The following is also expected on the territory of Sughd FEZ: creation of a modern engineering, transport, telecommunications and industrial infrastructure that conforms to international standards, introduction of domestic scientific and technological designs and inventions, as well as establishment of an environmentally-friendly network of industries that protect the environment.

== Advantages of Sughd FEZ ==
The tax and customs preferences, which are provided to the FEZ subjects, are the other attractive investment factor in addition to geographical location.

Entrepreneurship activity of subjects on FEZ territory regardless the type of ownership is exempt from 8 of 10 kinds of taxes provided in the Tax code of Tajikistan.

FEZ subjects are the tax agents in withholding and payment of social tax (25% from payroll budget) and income tax (from 8 to 13%) for the employees of FEZ subjects, that are taxpayers.

Profit received by the foreign investors and salary of foreign employees given in foreign currency can be transferred without difficulties to abroad and while transferring will not be not taxed.

Sughd FEZ is a part of the customs territory of the Republic of Tajikistan. Goods placed on Sughd FEZ territory are considered as being outside the customs territory of the Republic of Tajikistan makes it possible to import goods without customs duty and VAT payment.

Import into the territory of the free economic zone of foreign and domestic goods shall be carried out without collection of customs duties and taxes.

Export from the territory of the free economic zone of the goods outside of the Republic of Tajikistan shall not be subject to taxes and customs duties, except for the fees for customs clearance, and the bans and the restrictions of economic nature shall not apply.

== FEZ subjects ==
The status of subject can obtain both Tajik and foreign companies, which are engaged in the industrial-innovative manufacture of products, export-import activities or rendering different types of services. The minimum investment for production activities is 500 thousand US dollars, for export-import operations - 50 thousand US dollars, for rendering services - 10 thousand US dollars.

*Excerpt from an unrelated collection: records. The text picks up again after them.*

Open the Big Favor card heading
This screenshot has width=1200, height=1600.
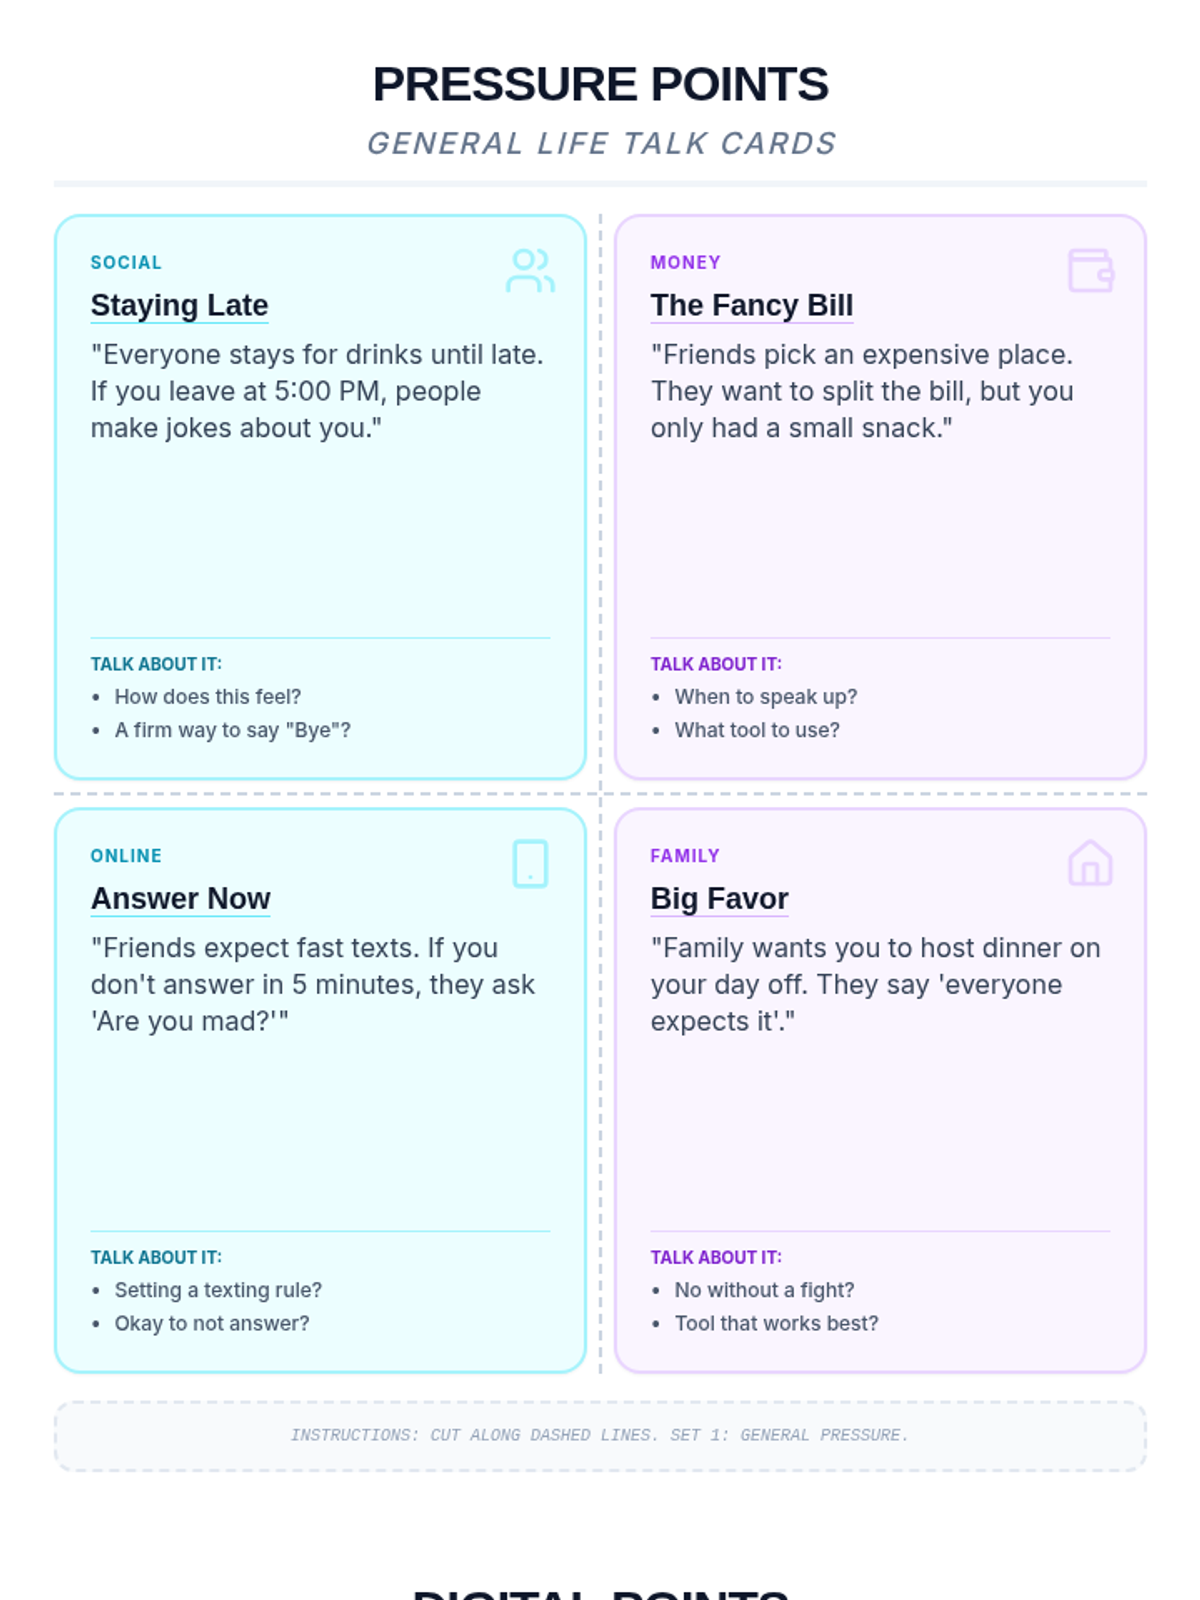(x=720, y=898)
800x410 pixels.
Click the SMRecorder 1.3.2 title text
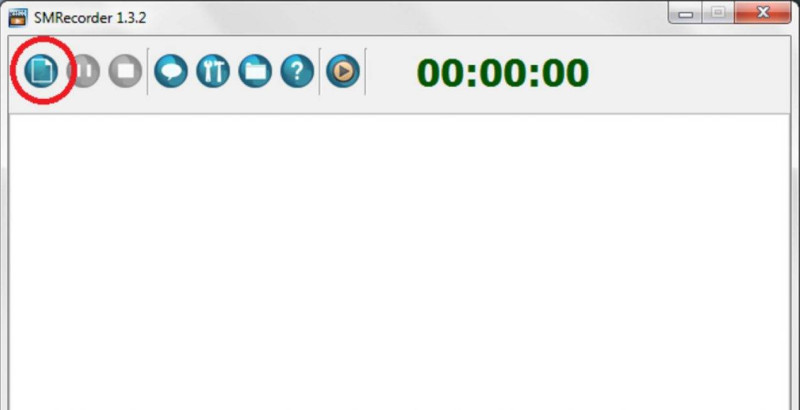(90, 18)
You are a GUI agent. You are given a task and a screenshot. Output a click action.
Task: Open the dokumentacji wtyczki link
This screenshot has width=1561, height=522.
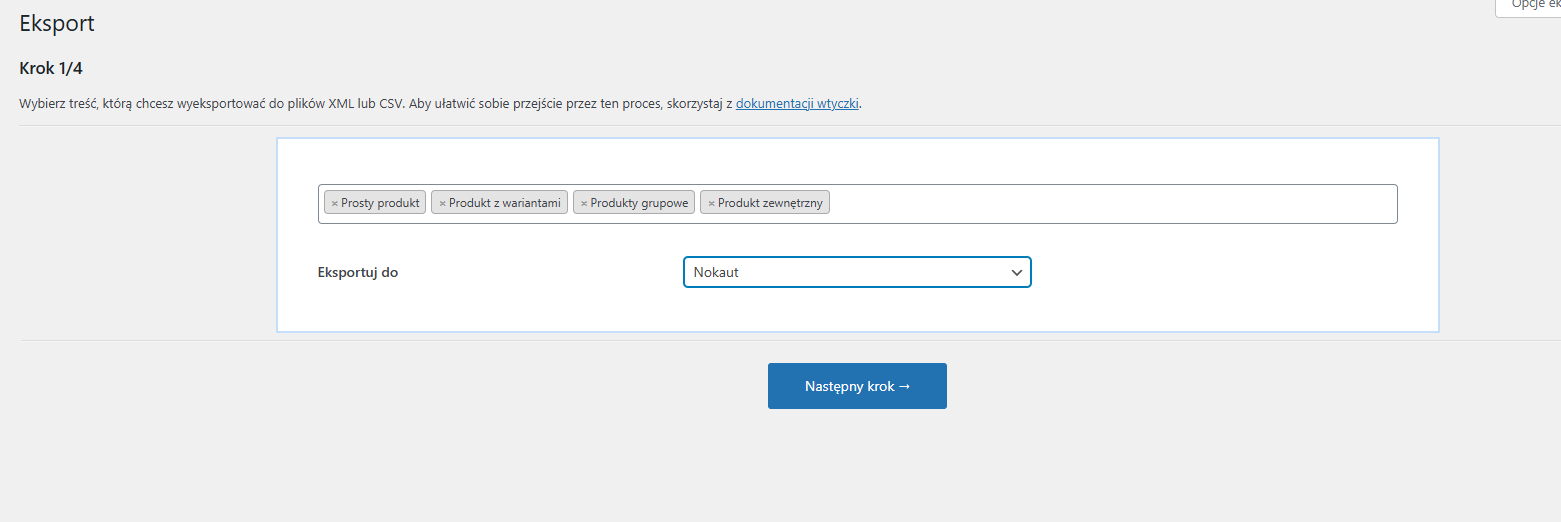pos(797,103)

The priority kind of activity in Sughd FEZ is an activity which is not presented on the territory of the Republic of Tajikistan or less known.

As at 1 November 2016, 26 companies in total have been registered as subjects. The operating subjects are involved in the production of electrical cables, plastic pipes, aluminum and PVC profiles, construction materials, paint and varnishes, plastic packages, assembly and installation of solar collectors and subsurface pumps, recycling of metals. It is planned to launch enterprises for the production of natural juices and nectars, energy saving lamps, furniture and others.

== Modernization and Capacity Building ==
The Sughd Free Economic Zone (FEZ) has entered into a two-year strategic agreement with Leansolutions.company aimed at strengthening the zone's institutional and operational capacity on 13 January 2026. The project focuses on the modernization of the FEZ through the digitalization of services, including the implementation of a "single window" system, Customer Relationship Management (CRM) tools, and online platforms for residents.

Key objectives of the initiative include the integration of green economy and Environmental, Social, and Governance (ESG) principles, as well as the alignment of the zone's activities with national industrialization and export policies. The program also establishes training and acceleration initiatives for entrepreneurs, women, and youth, alongside the development of new mechanisms for investment attraction and transparent monitoring systems (MEL).